The Flatmates-Love and Death: The Flatmates 86-89 CD
Clairecords is mighty pleased to announce the reissue of the long-out-of-print recordings by original C86 brilliant popsters The Flatmates!!
Formed when Morrissey fantasied about Margaret on that guillotine, The Flatmates are still regarded as bastions of
mid-80s Britpop, an upbeat, idiosyncratic alternative to the unrelenting miserablism of many of their contemporaries. The group joined Husker Du and Elvis Costello at Glastonbury 1987, released a steady stream of well-received EPs and singles and taped live sessions with legendary BBC-1 radio personality John Peel before calling it a day in March of 1989. Former guitarist Martin Whitehead's view fondly remembers the band as "geeky outsiders, just ploughing their own furrow." Despite the group's meagre commercial success and short lifetime, that furrow proved to be a fertile one, and ideal for nurturing the kind of timeless pop for which the Flatmates are still known and loved.

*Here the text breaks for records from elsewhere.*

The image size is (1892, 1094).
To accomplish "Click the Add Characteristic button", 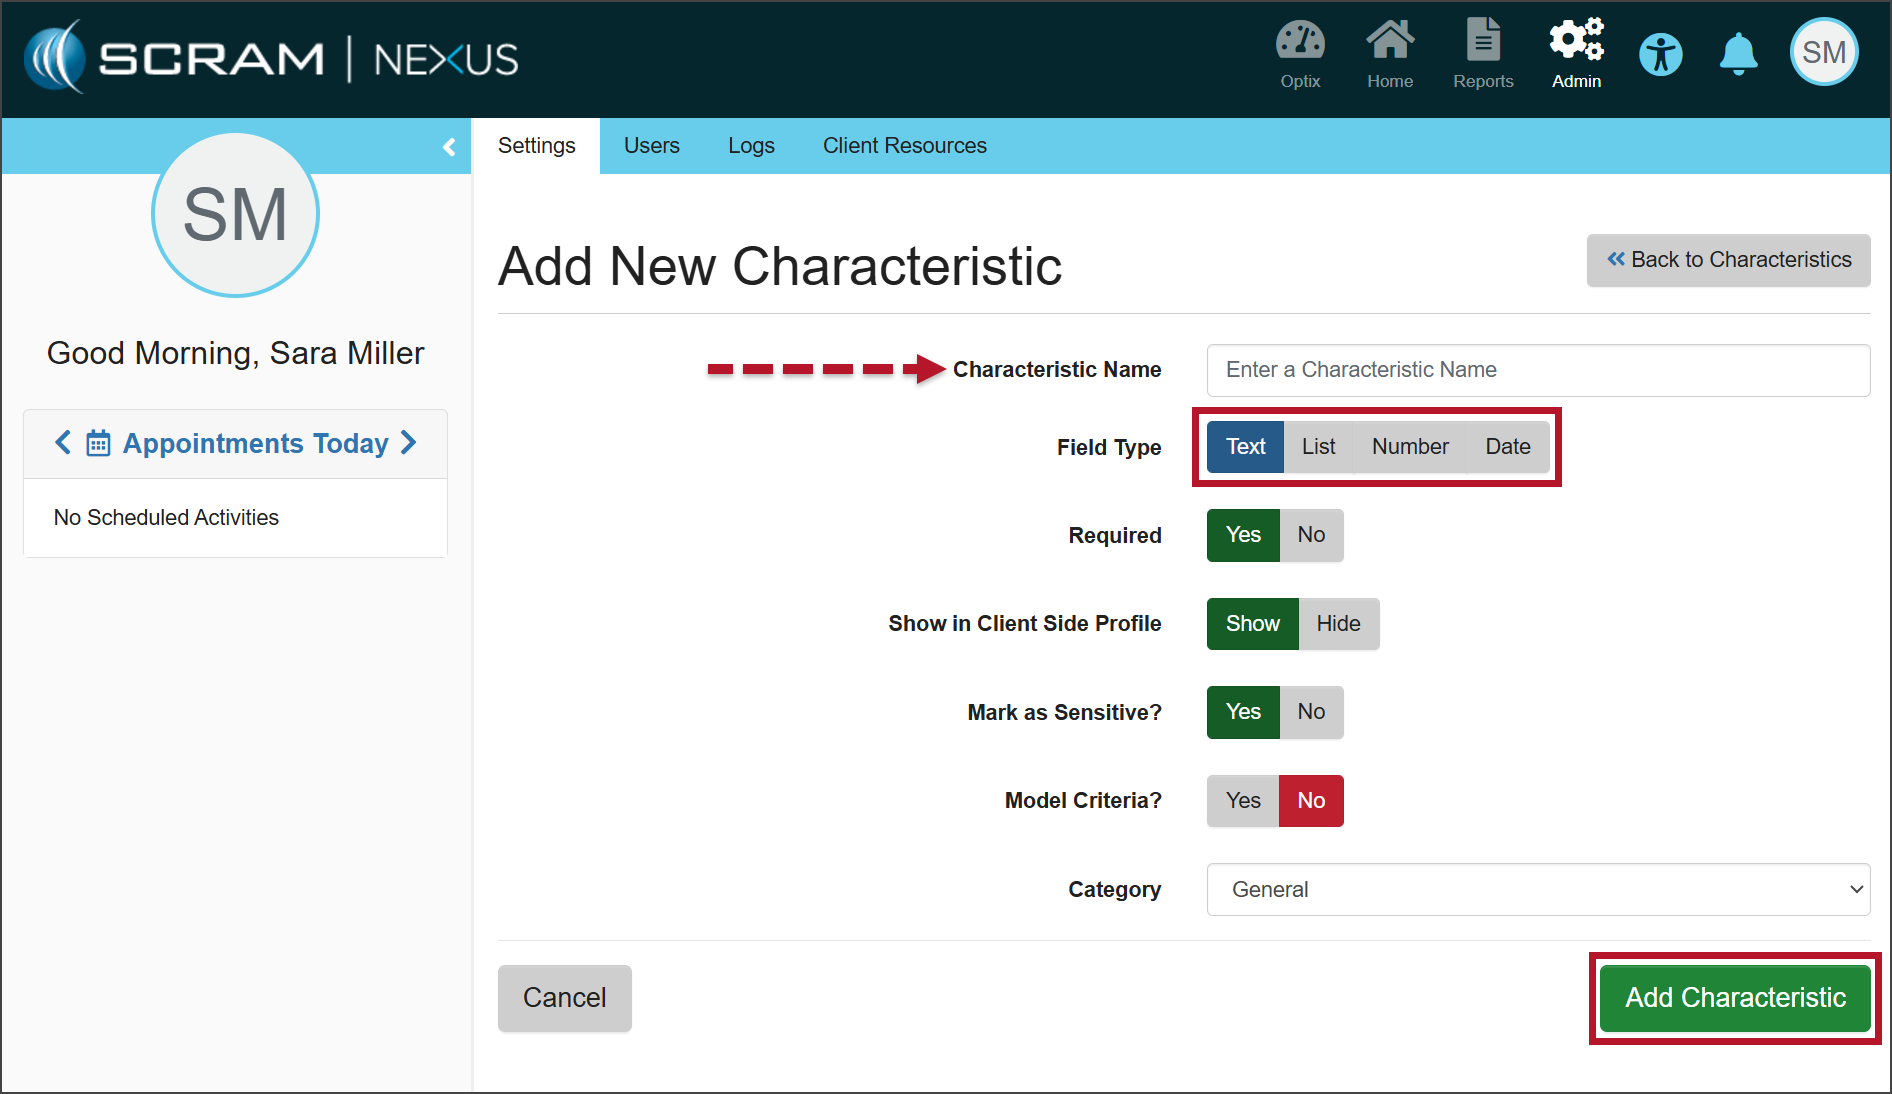I will (1735, 998).
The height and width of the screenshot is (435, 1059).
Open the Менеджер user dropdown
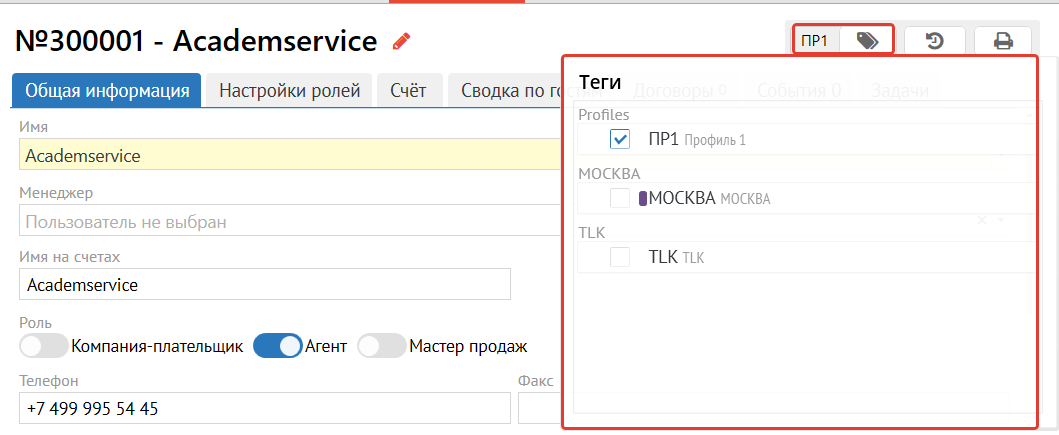[290, 222]
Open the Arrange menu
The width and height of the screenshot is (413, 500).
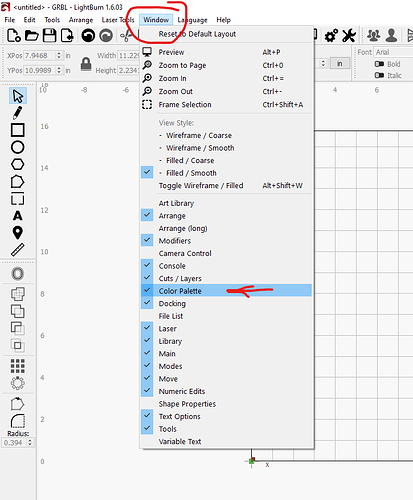pyautogui.click(x=81, y=20)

"I find it quite a pleasing irony that The Flatmates have weathered the years better than many of their contemporaries," Whitehead says. "I listen to a lot of our stuff now, 18 or 19 years after the early songs were written, and it really hasn't aged that badly. We used to get stick for failing to express the rage of living in Thatcher's Britain, or not pushing back the boundaries of sonic experimentation. I think it's because we didn't do those very things that our music hasn't dated. There was no blueprint or masterplan to what we did. We simply played what we thought were good popsongs, that came from inside us, in a style that we enjoyed."

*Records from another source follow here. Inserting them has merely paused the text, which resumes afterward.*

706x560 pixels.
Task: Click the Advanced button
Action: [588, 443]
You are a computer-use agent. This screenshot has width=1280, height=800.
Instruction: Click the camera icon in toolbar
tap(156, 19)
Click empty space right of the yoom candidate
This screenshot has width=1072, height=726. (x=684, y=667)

Written and recorded between July 1986 and November 1989, the songs on Love and Death were originally intended for release on an LP for London Records-- a project that, sadly, never materialized. But with such a strong resurgence of interest in the Flatmates as of late, there's hardly a better time to introduce them to the legions of new fans this collection is bound to attract. Whitehead welcomes them warmly: "It just makes it all the better that people still get off on what we wrote and recorded back then!"